What to produce
Rewrite the data from the line that has "has width=1549, height=960." through the end, putting "Name the element" wherever "Describe the element" appears and leaving everything else unchanged.

Material provided Start Marker

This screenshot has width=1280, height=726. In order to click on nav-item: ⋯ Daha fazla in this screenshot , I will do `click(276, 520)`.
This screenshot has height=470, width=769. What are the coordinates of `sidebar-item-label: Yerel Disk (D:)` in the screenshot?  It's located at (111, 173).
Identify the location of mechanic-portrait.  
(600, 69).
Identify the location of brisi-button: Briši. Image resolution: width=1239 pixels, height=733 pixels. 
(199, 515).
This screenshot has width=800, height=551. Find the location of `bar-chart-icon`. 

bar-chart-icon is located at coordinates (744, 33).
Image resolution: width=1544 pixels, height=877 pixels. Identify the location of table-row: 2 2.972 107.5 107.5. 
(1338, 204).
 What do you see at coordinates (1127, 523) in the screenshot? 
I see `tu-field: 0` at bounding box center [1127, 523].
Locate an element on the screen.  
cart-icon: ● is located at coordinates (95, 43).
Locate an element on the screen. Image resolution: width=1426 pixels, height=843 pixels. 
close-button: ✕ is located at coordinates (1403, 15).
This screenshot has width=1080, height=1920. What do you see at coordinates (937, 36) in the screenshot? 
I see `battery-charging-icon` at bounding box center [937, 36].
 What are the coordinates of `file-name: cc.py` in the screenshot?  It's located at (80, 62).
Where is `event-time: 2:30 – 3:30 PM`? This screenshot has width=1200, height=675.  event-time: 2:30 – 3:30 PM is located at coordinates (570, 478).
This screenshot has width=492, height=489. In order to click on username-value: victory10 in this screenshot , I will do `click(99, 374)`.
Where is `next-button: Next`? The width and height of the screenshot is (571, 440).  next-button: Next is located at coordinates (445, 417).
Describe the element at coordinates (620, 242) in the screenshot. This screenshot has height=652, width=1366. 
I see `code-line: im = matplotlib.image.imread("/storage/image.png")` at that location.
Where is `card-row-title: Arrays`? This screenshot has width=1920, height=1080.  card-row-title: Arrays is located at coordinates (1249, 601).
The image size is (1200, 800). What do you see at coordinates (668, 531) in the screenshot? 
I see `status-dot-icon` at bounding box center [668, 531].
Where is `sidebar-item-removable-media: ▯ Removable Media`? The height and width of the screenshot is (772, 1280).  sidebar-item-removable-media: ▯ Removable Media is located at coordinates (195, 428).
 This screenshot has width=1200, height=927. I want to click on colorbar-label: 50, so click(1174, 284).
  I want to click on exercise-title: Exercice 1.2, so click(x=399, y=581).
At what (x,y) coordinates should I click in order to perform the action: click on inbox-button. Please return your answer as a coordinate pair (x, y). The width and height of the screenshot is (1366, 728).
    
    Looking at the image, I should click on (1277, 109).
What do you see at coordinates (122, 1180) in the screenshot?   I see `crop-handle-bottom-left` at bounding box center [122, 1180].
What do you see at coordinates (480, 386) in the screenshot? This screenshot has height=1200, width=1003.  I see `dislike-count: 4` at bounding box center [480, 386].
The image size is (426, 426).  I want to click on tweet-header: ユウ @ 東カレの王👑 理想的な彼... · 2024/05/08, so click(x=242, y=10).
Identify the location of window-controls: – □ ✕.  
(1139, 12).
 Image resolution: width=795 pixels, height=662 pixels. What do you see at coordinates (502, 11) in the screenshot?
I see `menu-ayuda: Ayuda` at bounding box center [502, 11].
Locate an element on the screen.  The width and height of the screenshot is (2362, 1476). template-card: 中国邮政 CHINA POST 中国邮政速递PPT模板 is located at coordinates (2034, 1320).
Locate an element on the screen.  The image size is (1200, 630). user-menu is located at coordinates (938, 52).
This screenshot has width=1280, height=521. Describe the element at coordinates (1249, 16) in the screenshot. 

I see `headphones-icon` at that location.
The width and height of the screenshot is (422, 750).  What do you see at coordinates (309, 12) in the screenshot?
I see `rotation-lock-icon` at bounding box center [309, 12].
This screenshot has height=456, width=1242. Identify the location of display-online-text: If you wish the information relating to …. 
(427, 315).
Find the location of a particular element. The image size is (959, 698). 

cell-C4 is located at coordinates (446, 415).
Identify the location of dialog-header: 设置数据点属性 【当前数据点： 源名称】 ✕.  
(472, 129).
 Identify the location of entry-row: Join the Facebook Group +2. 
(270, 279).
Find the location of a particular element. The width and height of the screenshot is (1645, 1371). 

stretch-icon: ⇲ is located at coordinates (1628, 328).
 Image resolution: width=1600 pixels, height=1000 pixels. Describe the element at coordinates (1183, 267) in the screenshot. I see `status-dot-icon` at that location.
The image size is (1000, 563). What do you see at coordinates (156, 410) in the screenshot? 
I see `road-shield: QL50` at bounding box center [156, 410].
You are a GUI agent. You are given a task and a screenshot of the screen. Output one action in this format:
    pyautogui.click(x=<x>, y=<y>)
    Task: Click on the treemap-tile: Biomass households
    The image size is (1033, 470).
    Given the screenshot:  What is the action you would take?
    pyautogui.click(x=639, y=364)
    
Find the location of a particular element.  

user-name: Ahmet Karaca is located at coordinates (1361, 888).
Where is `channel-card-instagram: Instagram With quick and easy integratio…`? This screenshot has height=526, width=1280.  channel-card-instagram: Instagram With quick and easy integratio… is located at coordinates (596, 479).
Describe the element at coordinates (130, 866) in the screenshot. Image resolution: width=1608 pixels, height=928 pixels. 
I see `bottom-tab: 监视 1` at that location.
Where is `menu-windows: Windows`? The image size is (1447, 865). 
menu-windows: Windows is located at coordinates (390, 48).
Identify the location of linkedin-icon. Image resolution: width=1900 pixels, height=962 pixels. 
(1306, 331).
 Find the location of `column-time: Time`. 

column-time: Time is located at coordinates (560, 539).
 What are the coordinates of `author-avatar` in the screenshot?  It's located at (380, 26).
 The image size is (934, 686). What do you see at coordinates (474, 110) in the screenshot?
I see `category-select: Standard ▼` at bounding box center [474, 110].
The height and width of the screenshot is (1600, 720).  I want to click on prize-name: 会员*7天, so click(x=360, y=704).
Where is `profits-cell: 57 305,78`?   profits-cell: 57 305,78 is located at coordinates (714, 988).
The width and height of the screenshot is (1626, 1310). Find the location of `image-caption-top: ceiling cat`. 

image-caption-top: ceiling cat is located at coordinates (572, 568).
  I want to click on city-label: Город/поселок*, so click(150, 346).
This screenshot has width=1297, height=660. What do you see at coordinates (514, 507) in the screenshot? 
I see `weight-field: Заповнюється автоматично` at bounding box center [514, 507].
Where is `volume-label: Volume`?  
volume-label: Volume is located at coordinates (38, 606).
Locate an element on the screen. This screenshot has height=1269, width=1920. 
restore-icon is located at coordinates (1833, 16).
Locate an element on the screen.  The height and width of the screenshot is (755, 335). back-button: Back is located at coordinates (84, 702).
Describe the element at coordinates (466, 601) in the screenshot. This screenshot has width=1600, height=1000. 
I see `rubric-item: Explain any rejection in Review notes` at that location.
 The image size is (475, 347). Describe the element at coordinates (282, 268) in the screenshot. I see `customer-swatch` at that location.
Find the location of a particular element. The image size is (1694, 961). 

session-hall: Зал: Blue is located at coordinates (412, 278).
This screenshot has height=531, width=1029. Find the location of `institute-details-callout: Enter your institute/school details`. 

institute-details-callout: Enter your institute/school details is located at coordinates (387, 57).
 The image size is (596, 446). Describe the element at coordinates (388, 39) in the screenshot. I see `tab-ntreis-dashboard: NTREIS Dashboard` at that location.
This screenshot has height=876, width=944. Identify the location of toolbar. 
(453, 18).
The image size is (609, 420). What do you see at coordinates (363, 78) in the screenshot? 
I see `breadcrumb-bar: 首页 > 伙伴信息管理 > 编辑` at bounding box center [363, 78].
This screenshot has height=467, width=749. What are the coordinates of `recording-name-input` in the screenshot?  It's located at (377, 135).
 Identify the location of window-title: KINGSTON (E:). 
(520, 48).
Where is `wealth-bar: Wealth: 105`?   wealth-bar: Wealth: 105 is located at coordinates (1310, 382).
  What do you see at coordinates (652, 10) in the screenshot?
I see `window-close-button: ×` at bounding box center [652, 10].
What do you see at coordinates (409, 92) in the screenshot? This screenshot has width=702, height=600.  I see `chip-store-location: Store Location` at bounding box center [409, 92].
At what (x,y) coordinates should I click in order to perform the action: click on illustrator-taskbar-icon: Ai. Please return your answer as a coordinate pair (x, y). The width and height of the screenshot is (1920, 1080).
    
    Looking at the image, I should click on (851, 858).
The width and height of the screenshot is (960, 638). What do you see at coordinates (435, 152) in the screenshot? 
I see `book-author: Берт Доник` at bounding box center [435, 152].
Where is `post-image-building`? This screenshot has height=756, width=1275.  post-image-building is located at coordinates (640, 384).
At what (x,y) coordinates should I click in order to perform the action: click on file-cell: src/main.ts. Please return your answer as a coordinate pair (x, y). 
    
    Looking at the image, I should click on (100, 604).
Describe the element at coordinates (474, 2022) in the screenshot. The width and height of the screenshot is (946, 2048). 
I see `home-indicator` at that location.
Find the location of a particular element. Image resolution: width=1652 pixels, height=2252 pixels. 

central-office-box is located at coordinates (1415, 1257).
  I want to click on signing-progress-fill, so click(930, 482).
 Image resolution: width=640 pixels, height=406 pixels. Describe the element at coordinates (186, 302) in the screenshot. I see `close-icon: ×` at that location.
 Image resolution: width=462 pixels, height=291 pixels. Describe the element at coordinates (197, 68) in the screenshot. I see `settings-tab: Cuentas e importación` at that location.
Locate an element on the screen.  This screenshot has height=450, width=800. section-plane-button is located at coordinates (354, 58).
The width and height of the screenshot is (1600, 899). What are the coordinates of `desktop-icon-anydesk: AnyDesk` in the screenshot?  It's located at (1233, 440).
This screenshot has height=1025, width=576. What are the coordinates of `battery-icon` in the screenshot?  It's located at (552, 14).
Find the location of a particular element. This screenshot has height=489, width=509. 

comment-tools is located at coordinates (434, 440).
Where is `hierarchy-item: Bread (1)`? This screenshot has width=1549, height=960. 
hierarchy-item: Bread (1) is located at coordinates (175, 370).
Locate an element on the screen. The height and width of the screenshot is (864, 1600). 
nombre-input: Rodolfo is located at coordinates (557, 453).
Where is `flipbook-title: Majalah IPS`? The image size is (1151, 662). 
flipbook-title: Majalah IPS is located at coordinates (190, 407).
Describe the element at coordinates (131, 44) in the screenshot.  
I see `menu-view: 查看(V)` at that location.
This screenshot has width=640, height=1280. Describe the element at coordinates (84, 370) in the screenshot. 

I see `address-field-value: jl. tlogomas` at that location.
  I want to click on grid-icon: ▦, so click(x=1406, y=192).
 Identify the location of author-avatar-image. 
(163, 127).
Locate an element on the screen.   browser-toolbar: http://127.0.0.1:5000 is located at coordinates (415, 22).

Material provided End Marker

Exercise output
Where is `hierarchy-item: Bread (1)`? This screenshot has width=1549, height=960. 
hierarchy-item: Bread (1) is located at coordinates (175, 370).
Locate an element on the screen. The height and width of the screenshot is (864, 1600). 
nombre-input: Rodolfo is located at coordinates (557, 453).
Where is `flipbook-title: Majalah IPS`? The image size is (1151, 662). 
flipbook-title: Majalah IPS is located at coordinates (190, 407).
Name the element at coordinates (131, 44) in the screenshot.  
I see `menu-view: 查看(V)` at that location.
This screenshot has width=640, height=1280. Name the element at coordinates (84, 370) in the screenshot. 

I see `address-field-value: jl. tlogomas` at that location.
  I want to click on grid-icon: ▦, so click(x=1406, y=192).
 Identify the location of author-avatar-image. 
(163, 127).
Locate an element on the screen.   browser-toolbar: http://127.0.0.1:5000 is located at coordinates (415, 22).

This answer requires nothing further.